◆ DOCUMENT EXTRACT ◆
Six expert secrets to a successful Social Security strategy
There’s an anecdote Mary Beth Franklin likes to tell about the office of the Social Security Administration having a dartboard with her face on it.
Franklin, an author and contributing editor at Investment News, has spent years exposing helpful secrets about how people can maximize their Social Security dollars. She says that’s information you likely won’t get if you give your local SSA office a jingle – at least, not without the run around – and it’s becoming increasingly difficult for people to understand the right moves to make concerning Social Security. Even the estimate of benefits statements that used arrive in the mail every year were cut from the SSA’s budget in 2011.
And so, Marketplace Money and Mary Beth Franklin have come together to present to you the unofficially unofficial Franklin Guide to Scheming a Stellar Social Security Strategy in 6 Easy Steps.
No, really, they’re pretty easy.
Step 1: Recognize that Social Security isn’t what it used to be (read: simple).

◆ DATA PROVIDED ◆
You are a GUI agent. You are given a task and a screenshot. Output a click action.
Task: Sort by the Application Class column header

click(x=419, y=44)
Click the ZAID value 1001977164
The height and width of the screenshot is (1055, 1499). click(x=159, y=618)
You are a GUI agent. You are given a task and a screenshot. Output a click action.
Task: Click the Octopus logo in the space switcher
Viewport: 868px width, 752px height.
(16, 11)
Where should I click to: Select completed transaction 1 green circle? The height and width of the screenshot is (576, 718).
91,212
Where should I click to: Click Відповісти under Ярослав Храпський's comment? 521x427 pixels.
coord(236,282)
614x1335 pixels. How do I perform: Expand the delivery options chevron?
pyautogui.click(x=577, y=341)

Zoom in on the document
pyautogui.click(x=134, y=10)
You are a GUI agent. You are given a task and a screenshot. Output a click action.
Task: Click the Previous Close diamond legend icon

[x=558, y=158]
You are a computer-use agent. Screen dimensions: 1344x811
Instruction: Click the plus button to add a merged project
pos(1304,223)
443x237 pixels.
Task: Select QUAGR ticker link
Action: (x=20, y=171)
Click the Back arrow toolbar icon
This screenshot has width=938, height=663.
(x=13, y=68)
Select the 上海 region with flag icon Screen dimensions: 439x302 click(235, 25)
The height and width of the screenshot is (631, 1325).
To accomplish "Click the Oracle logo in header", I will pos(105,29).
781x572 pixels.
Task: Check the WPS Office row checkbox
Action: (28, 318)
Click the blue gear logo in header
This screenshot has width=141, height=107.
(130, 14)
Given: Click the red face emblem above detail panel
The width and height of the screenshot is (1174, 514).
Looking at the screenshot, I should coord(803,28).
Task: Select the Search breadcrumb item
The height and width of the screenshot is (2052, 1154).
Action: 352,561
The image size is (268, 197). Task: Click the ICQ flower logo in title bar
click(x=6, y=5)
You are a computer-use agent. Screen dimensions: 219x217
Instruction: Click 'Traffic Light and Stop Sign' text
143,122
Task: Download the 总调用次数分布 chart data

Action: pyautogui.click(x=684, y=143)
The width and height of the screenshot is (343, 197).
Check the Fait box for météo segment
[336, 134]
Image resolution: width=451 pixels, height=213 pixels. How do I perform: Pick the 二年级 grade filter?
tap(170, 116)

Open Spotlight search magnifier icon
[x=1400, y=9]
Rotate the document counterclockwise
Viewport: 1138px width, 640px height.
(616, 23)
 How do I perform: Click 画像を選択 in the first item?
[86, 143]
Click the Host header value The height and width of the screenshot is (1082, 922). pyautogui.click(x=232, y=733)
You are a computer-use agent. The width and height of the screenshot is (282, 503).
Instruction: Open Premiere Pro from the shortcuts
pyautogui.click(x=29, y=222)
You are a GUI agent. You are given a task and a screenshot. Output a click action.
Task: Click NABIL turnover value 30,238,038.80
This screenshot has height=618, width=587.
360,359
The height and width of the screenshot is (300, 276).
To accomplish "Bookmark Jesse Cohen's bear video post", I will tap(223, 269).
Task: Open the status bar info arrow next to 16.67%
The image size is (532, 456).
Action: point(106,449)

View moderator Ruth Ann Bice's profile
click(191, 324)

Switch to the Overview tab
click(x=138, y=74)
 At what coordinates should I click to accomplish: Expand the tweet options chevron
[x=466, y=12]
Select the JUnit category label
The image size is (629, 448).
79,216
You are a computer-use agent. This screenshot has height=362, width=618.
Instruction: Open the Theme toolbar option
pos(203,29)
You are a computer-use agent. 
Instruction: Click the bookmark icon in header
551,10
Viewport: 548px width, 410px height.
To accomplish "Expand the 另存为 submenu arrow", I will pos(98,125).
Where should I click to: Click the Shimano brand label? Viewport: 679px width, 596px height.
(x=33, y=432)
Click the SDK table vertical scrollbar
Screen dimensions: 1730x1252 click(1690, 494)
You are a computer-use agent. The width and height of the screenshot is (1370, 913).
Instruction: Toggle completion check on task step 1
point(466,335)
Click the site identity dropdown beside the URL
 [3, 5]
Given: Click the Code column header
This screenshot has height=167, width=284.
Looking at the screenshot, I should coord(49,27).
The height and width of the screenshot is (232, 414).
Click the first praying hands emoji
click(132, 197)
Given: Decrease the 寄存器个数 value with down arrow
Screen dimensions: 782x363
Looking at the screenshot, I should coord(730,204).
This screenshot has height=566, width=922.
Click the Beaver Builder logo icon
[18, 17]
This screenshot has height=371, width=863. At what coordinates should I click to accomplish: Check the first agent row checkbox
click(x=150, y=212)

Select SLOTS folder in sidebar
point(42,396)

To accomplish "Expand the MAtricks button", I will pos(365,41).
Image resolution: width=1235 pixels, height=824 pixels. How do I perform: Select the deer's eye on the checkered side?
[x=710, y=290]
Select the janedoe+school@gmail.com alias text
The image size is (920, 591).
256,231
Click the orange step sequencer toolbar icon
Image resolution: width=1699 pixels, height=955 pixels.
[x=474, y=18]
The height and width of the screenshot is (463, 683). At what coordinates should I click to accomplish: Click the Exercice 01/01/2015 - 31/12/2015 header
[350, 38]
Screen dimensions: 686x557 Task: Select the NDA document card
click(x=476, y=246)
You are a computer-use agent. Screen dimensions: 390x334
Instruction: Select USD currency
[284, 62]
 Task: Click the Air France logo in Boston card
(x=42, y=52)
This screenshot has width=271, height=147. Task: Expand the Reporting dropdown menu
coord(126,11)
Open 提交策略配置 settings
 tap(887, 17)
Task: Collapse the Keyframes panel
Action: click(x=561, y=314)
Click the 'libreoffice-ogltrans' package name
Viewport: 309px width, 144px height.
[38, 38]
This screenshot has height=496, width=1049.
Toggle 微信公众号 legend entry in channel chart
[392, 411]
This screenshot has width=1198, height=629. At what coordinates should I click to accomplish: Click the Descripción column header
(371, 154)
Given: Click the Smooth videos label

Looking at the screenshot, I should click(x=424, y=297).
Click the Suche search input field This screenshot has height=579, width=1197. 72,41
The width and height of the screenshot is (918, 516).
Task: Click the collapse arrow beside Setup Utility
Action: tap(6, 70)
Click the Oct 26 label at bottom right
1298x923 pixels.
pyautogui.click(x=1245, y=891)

◆ TO BE DONE ◆
- A) List every organization named in the Social Security strategy article.
- B) Pick up the Social Security strategy article right after its Step 1 heading and keep writing.

◆ THE REPLIES ◆
- A) Social Security Administration (SSA), Investment News, Marketplace Money

- B)
“You retired at 62. You took your Social Security benefits. End of story,” says Franklin. “But that was in the days when people actually quit work at 62. They might’ve had a pension and they probably weren’t going to live 30 years in retirement like a lot of today’s retirees will.”
Step 2: Commit to making a Social Security strategy.
Franklin says, “Now in an era of disappearing pensions, [and] record low interest rates where you’re getting diddly squat on your CDs at the bank, you really need to make the decision of how and when to claim Social Security in a way that’s going to benefit you. And what will surprise most people is your decision… could mean the difference of thousands of dollars a year on your benefit. And for a married couple, we are talking the difference of more than $100,000 over their joint lifetime. That’s real money.”
Step 3: Know the basics rules of claiming Social Security.
“Anybody can claim a Social Security retirement benefit as early as age 62, but their benefit will be permanently reduced for the rest of their lives,” explains Franklin. “ If your normal retirement age is 66 and you take it at 62, you get a permanent 25% hair cut. If your full retirement age is 67 and you take it at 62, you get a 30% hair cut. This is a big deal considering Social Security for most Americans going forward is going to be the only source of guaranteed, cost-of-living adjusted retirement income they’ll ever see.” To determine your normal retirement age (also known as full retirement age), use this simple tool found at www.ssa.gov.
Step 4: Understand that playing the waiting game isn’t for everyone.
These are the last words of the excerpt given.